## PROVIDED RECORDS
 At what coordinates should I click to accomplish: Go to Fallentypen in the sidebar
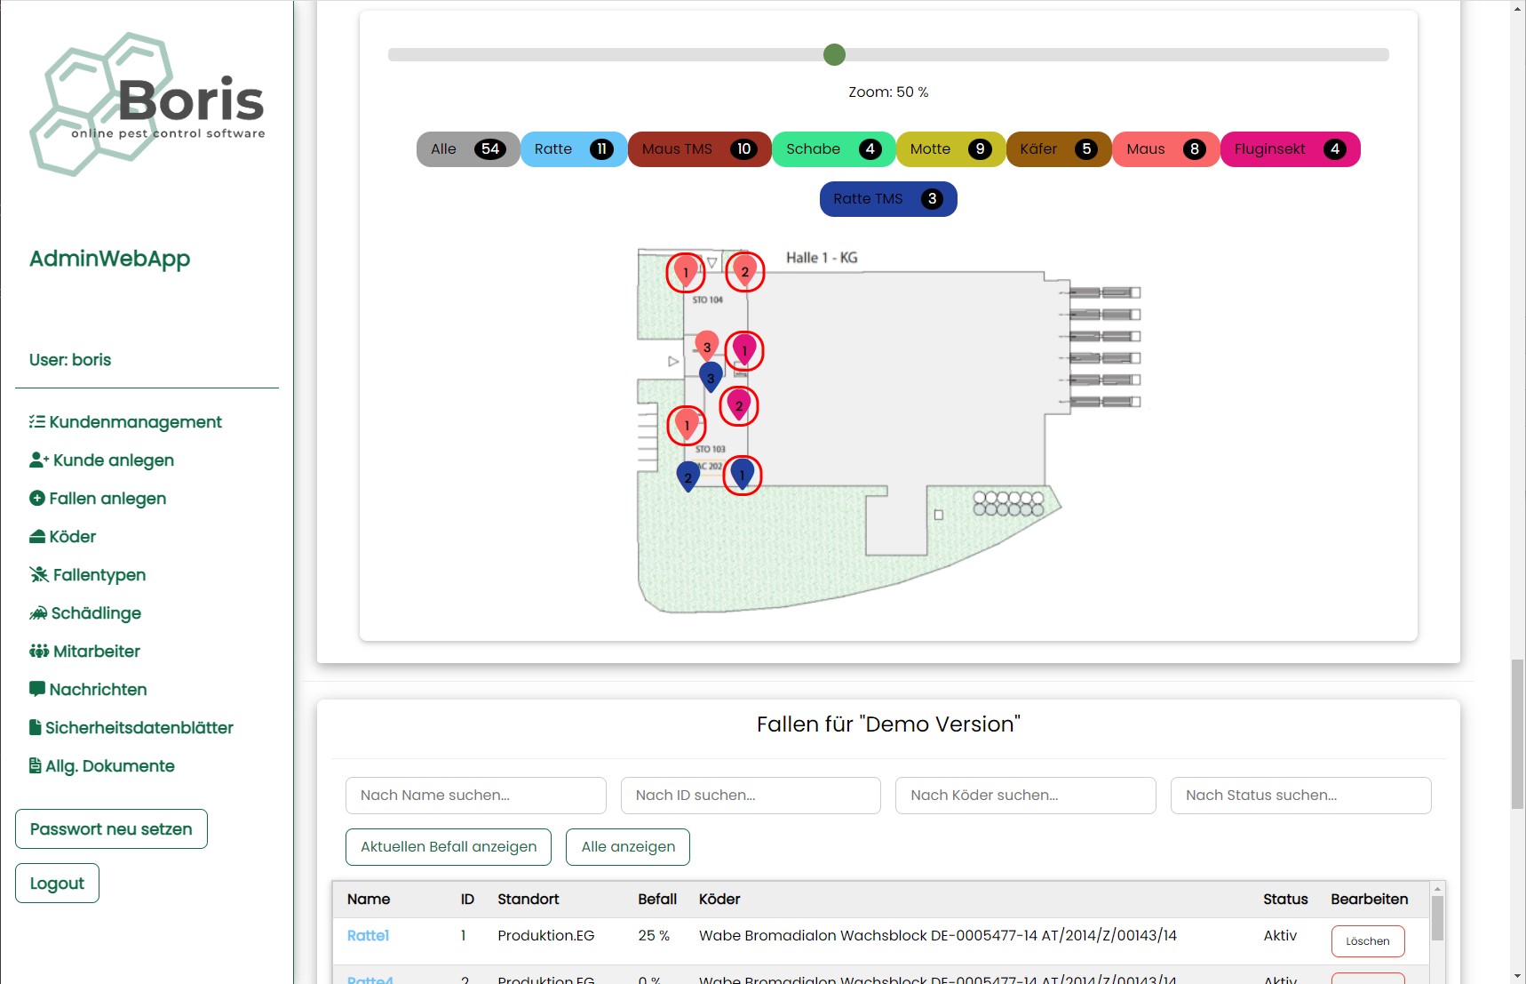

...

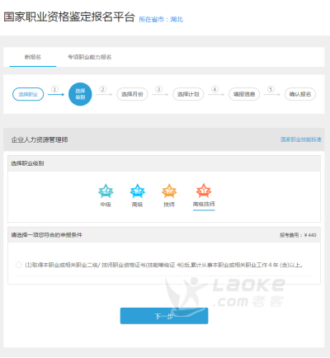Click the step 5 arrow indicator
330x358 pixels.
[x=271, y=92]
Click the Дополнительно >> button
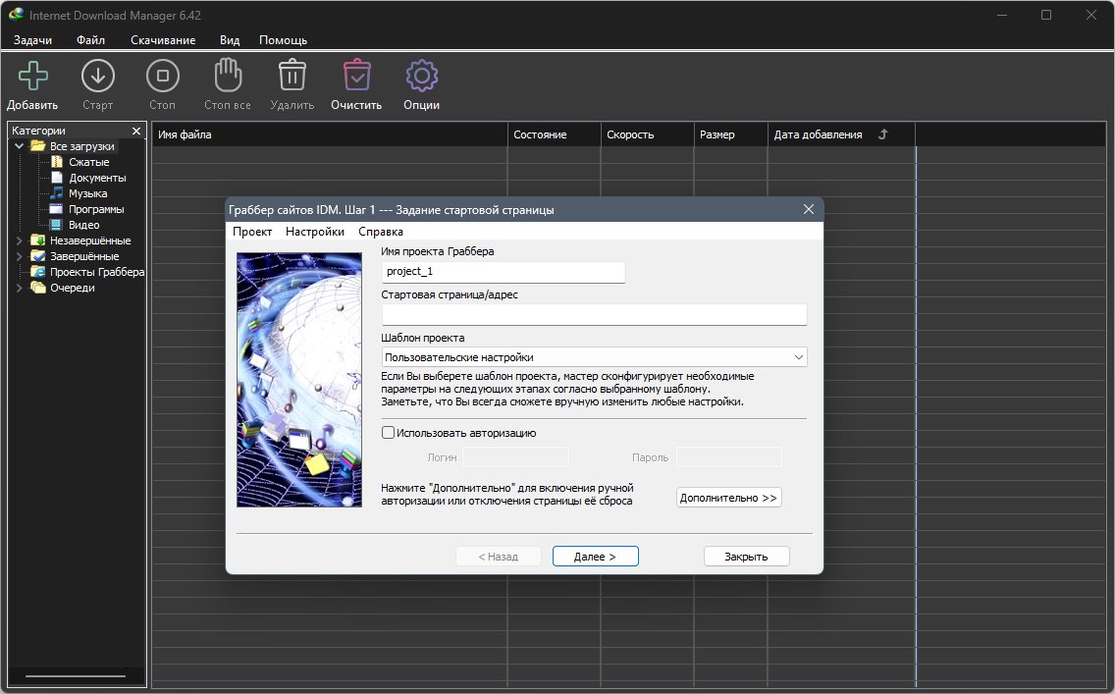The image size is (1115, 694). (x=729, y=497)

...

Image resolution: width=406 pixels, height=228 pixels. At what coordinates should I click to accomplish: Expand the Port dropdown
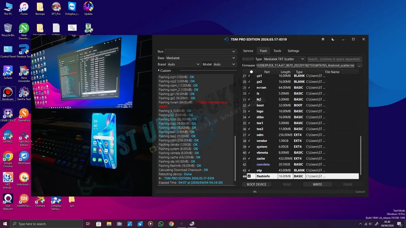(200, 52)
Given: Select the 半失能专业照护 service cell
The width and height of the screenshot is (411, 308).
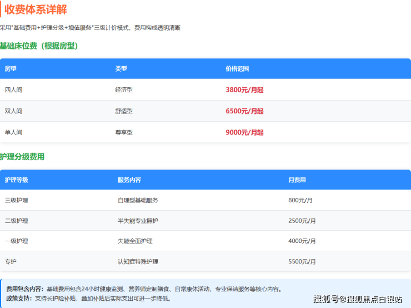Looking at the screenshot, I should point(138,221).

## TASK ITEM
From the material above, reproduce only what runs from the line holding "Image resolution: width=406" down to the line holding "Given: Select the 半失能专业照护 service cell", both included, pictures excluded.

## ANSWER BOX
Image resolution: width=406 pixels, height=228 pixels. At what coordinates should I click to accomplish: Expand the Port dropdown
(200, 52)
Given: Select the 半失能专业照护 service cell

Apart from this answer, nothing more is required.